___ Material for this exercise ___

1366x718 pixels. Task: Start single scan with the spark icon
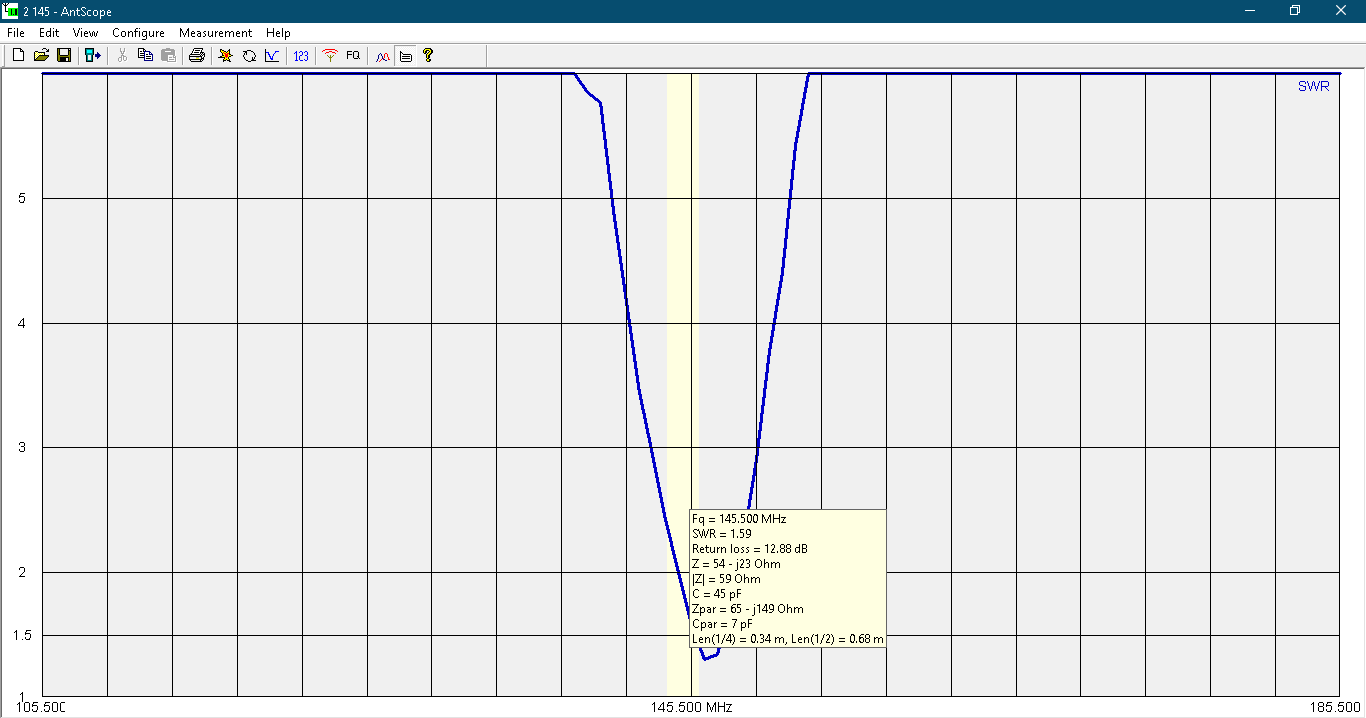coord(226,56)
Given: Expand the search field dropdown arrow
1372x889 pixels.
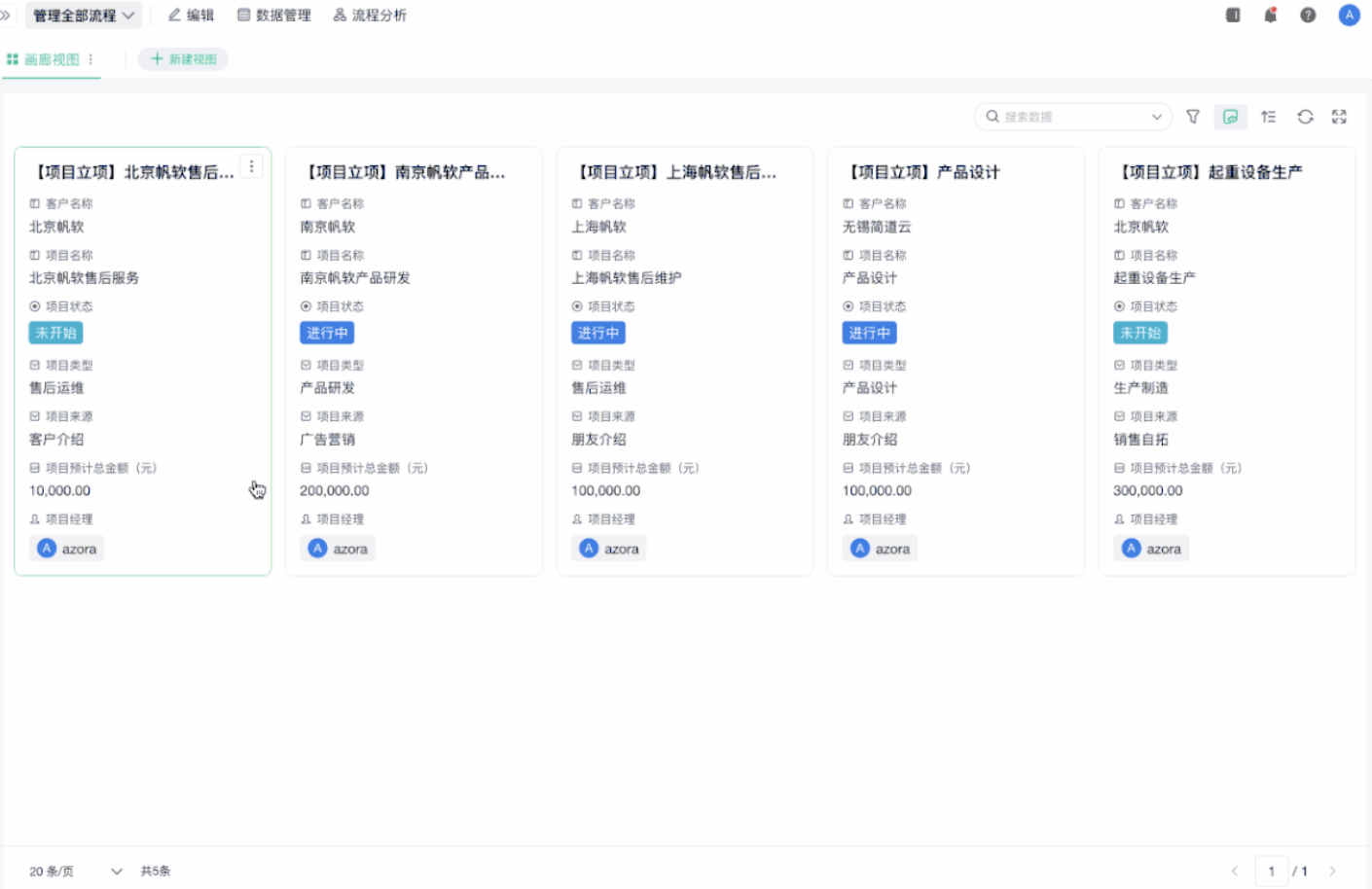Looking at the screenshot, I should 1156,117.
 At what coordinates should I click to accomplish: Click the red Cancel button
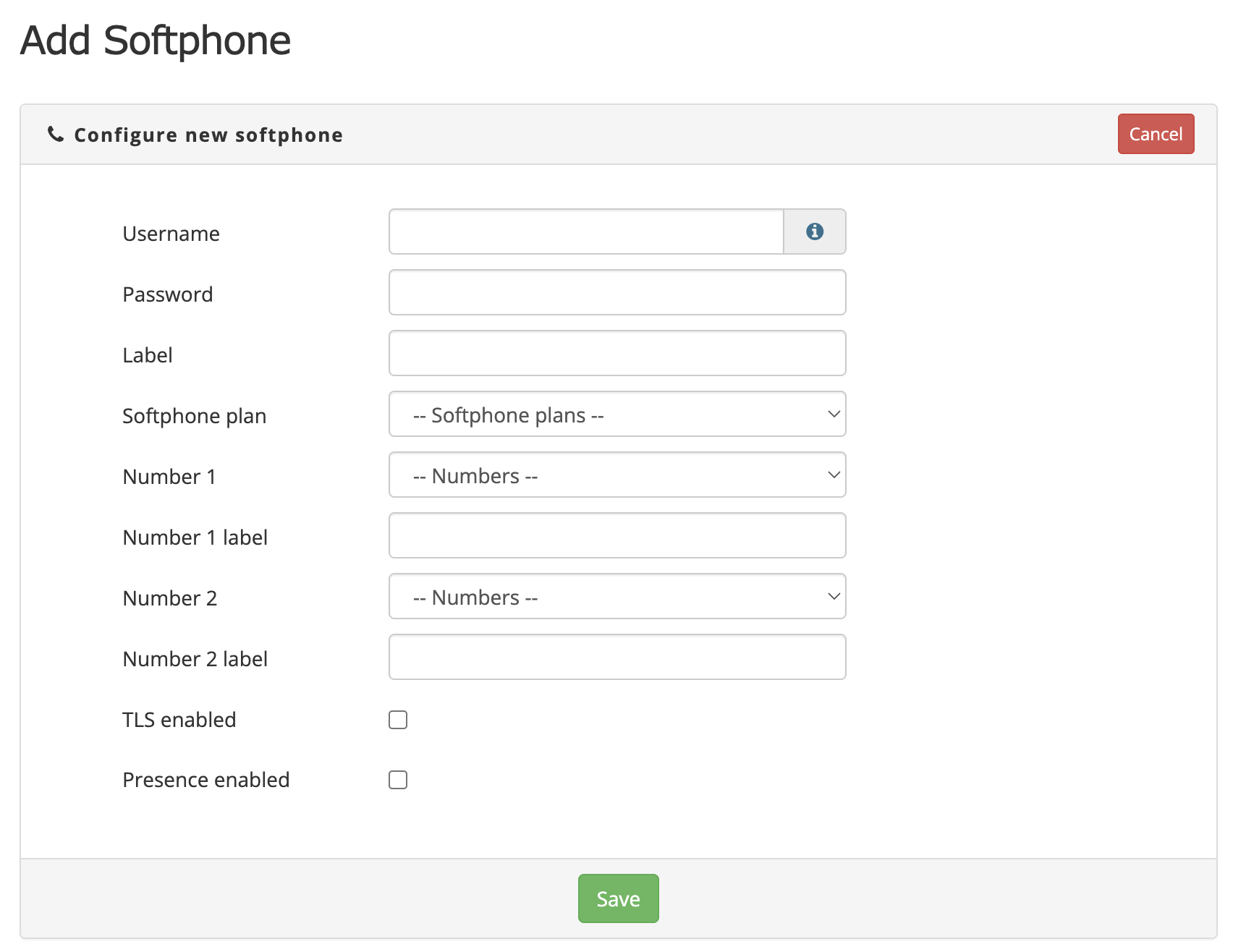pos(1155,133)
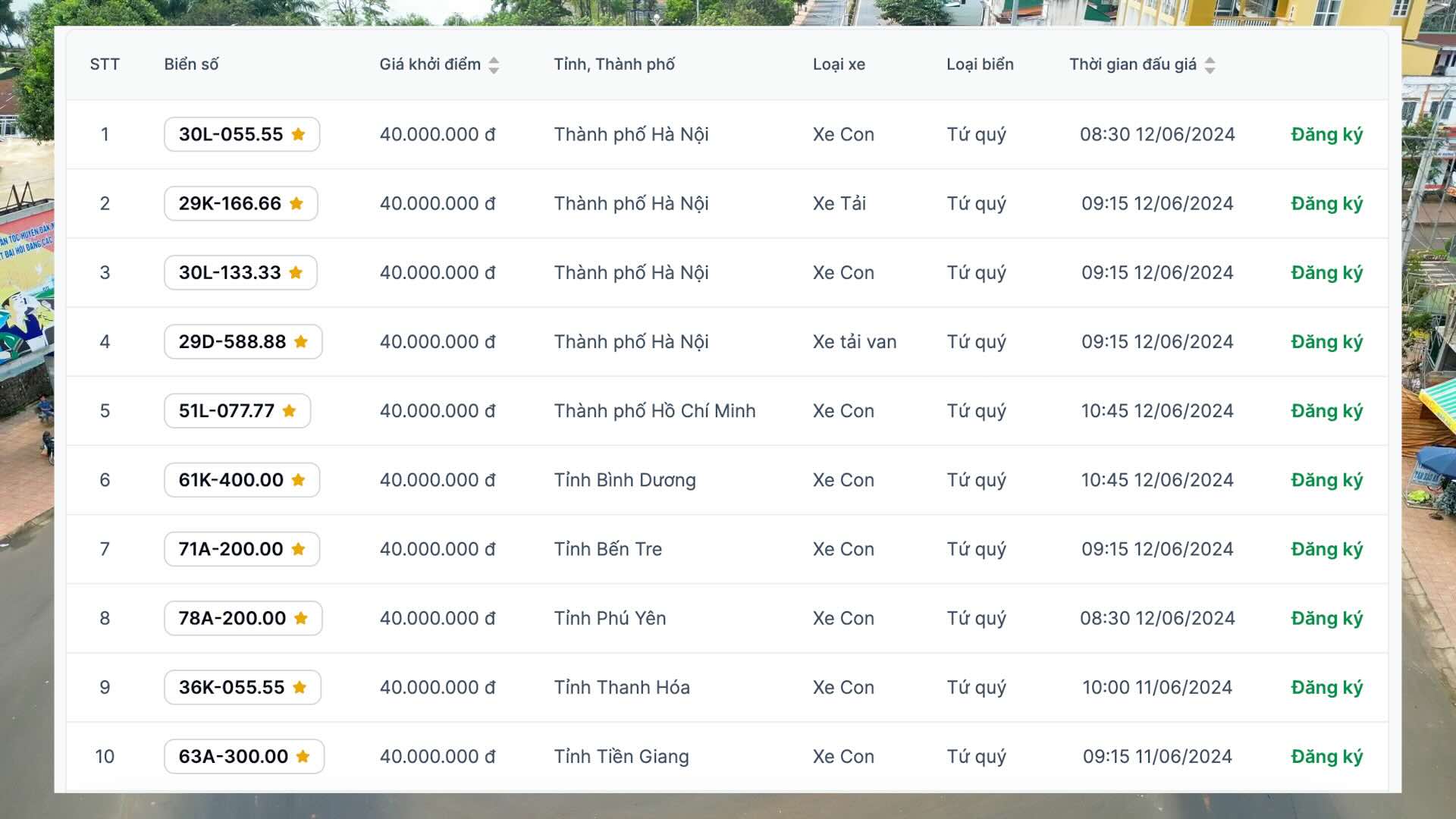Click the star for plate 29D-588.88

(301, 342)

___

• **What the exercise asks**:
Without the pictures, print the whole listing exactly as given.

• **Output of the task**:
1366x718 pixels. Task: Start single scan with the spark icon
coord(226,56)
Given: Expand the search field dropdown arrow
1372x889 pixels.
Looking at the screenshot, I should 1156,117.
 At what coordinates should I click to accomplish: Click the red Cancel button
pos(1155,133)
Click the star for plate 29D-588.88

(301, 342)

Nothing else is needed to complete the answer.